Easy Riders, Raging Bulls: How the Sex-Drugs-and-Rock 'N Roll Generation Saved Hollywood - Peter Biskind

This should be called kill your idols: the book. It's really a chronicle of misogyny and domestic abuse in Hollywood from Denis Hopper beating his wife to Friedkin controlling and manipulating his partner and forcing her to get an abortion to Beatty forcing himself onto women. The boys club of the new Hollywood were actually really awful egomaniacs. Even Scorsese who I always considered more of an academic cinephile had an affair with Liza Minelli. I'm surprised this book didn't get mentioned more during the MeToo movement because it is an incredible document especially considering it was originally released in the 1990s.
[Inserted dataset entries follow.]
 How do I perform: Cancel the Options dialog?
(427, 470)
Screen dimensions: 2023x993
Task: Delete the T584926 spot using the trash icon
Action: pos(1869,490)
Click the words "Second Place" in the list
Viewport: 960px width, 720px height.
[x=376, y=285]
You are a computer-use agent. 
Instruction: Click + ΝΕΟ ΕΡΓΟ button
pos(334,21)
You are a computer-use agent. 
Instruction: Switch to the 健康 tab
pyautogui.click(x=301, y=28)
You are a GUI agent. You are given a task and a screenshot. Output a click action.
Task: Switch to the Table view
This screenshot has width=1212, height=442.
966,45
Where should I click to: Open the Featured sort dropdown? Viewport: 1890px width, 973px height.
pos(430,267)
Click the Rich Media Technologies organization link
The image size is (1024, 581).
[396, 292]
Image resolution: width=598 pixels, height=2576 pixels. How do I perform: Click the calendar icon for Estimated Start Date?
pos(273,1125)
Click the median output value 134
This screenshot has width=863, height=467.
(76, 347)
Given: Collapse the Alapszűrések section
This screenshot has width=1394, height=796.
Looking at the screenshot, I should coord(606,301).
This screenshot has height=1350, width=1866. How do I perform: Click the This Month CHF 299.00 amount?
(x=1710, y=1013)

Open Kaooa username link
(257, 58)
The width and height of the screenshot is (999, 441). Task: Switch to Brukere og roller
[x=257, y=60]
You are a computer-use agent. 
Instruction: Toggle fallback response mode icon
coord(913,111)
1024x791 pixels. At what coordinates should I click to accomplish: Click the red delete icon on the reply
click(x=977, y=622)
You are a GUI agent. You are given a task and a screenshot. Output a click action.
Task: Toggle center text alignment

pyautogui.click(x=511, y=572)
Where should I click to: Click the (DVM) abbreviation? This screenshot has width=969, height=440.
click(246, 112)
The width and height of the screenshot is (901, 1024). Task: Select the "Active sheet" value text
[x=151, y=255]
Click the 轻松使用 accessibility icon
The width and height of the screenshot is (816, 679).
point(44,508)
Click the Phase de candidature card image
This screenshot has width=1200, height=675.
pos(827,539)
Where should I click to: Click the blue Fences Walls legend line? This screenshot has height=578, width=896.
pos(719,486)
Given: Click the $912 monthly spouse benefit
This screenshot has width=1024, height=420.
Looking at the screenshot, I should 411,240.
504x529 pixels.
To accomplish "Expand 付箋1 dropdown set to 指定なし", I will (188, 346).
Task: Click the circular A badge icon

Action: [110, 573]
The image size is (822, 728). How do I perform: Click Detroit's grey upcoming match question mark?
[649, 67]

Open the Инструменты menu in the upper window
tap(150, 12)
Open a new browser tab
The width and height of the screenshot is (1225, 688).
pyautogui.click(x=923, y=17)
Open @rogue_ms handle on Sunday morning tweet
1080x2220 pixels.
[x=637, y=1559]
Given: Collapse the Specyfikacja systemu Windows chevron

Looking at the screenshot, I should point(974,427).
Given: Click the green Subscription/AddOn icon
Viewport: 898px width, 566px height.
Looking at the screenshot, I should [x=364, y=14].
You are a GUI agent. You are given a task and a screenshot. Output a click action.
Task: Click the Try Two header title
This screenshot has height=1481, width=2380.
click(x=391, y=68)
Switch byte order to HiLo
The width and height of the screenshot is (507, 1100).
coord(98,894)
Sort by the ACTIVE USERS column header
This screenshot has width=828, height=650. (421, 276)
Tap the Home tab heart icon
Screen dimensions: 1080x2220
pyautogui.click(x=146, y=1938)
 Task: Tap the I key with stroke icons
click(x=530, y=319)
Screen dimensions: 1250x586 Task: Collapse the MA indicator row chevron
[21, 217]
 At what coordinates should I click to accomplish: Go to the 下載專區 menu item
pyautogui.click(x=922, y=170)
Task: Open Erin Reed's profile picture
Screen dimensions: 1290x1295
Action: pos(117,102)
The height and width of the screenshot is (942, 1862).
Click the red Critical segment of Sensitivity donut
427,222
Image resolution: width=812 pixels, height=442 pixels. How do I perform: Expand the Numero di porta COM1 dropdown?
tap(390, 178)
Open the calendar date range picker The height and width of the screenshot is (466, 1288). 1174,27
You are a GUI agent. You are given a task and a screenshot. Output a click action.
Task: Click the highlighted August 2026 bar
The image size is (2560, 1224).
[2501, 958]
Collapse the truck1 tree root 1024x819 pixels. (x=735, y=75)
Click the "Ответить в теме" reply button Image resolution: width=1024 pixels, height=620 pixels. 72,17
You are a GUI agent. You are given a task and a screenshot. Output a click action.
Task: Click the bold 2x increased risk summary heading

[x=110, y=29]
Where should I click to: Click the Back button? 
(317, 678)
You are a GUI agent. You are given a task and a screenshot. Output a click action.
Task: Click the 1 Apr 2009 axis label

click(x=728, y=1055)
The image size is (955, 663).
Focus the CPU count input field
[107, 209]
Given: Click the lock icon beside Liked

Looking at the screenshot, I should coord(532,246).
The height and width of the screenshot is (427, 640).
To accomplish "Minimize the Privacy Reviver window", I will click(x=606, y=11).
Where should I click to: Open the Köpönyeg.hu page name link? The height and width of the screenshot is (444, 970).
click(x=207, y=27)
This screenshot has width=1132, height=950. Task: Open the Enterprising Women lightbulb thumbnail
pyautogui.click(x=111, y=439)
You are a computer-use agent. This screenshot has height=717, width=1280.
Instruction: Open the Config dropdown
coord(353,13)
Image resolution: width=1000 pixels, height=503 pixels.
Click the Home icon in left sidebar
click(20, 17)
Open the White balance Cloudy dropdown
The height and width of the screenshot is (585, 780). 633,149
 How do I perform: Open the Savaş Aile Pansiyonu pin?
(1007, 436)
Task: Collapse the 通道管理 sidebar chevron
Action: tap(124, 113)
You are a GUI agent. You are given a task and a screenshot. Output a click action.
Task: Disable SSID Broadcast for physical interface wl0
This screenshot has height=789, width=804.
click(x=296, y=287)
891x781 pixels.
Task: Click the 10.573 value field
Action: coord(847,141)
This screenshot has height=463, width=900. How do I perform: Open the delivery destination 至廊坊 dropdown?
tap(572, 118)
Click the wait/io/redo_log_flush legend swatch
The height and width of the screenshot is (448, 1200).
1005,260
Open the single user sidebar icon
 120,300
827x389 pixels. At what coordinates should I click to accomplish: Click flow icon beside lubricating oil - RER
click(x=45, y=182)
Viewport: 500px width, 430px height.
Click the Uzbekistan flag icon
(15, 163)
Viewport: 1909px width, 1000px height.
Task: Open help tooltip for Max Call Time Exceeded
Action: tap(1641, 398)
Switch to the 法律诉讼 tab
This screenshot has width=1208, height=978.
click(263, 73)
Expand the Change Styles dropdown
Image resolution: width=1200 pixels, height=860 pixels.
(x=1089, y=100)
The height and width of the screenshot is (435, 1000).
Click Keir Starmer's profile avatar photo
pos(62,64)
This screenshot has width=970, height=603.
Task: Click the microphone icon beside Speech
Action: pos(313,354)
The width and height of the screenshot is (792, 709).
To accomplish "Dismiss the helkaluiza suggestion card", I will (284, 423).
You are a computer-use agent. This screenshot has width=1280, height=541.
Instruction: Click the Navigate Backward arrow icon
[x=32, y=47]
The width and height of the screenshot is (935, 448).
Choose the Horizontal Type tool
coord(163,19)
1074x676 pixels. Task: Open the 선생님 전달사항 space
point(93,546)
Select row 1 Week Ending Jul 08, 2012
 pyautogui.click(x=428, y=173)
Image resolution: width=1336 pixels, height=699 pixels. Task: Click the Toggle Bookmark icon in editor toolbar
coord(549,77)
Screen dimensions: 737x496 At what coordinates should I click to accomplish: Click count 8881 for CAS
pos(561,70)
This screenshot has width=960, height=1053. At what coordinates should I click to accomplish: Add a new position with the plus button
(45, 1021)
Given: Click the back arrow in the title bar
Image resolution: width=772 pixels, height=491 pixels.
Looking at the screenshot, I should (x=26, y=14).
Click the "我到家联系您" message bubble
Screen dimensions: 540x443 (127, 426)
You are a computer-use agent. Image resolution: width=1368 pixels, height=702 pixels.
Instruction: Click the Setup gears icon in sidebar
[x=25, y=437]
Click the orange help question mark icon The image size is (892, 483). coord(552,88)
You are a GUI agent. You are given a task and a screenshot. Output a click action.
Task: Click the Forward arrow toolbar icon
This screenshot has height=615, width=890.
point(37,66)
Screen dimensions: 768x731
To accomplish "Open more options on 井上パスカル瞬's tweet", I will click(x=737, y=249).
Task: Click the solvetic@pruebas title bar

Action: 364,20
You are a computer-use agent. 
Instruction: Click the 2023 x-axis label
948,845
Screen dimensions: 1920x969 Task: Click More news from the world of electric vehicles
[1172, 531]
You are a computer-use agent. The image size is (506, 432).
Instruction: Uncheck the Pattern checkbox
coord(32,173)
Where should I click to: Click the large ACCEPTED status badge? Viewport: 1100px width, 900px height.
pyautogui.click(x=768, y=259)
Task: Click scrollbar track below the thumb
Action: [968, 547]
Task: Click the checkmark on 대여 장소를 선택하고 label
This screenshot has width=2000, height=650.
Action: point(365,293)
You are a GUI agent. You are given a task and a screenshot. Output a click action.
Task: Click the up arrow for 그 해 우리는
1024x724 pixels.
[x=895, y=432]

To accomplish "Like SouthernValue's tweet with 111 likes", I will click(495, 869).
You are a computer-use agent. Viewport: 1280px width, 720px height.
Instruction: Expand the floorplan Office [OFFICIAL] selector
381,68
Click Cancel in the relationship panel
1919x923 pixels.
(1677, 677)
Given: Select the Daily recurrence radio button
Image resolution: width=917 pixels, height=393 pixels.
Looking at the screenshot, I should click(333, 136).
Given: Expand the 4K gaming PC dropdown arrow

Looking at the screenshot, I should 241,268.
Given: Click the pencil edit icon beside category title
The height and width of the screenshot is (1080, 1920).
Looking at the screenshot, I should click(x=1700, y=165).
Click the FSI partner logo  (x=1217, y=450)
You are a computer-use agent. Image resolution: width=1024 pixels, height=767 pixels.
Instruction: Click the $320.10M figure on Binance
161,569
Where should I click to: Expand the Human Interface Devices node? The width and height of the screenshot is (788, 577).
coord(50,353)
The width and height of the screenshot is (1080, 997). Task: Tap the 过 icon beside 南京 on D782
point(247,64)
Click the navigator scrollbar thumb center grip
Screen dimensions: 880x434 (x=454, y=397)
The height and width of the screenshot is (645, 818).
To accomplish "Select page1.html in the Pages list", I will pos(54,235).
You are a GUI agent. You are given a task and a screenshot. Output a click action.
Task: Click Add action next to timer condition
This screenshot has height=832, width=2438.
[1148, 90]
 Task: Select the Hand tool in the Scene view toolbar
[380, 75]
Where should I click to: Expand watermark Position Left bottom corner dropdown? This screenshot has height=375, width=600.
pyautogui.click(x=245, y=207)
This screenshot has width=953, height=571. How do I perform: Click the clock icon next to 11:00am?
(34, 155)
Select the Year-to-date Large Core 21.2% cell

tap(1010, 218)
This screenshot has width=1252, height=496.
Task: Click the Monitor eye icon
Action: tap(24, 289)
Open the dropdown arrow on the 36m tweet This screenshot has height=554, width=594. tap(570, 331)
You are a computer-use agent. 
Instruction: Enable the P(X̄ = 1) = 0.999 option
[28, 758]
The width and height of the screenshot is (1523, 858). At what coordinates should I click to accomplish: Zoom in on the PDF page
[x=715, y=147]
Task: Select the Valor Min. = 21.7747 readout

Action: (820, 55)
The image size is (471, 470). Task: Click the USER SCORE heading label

When people go on about boycotting Allen or Polanski they should really consider the fact that literally all of these filmmakers are abusers.
The behind the scenes of the industry also feels incredibly slimy, with millions of dollar getting thrown around and people lying, manipulating each other and arguing to get films produced.
That being said, I couldn't stop reading this book and loved picturing these behind the scenes moments of some of my favourite movies. It's both a fascinating and condemning read.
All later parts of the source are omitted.